PROBLEM DESCRIPTION:
Starting with the line that has "Instruction: Run the Zoom out command", retype each line down to the end of the entries below, without leaving any out or adding any.

(GIVEN INFORMATION begins)

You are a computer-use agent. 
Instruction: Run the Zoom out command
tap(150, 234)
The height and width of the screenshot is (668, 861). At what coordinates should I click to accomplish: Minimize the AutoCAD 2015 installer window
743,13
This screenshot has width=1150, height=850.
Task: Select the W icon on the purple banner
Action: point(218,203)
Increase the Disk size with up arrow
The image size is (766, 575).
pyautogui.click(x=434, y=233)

(GIVEN INFORMATION ends)

SOLUTION:
Instruction: Run the Zoom out command
tap(150, 234)
The height and width of the screenshot is (668, 861). At what coordinates should I click to accomplish: Minimize the AutoCAD 2015 installer window
743,13
This screenshot has width=1150, height=850.
Task: Select the W icon on the purple banner
Action: point(218,203)
Increase the Disk size with up arrow
The image size is (766, 575).
pyautogui.click(x=434, y=233)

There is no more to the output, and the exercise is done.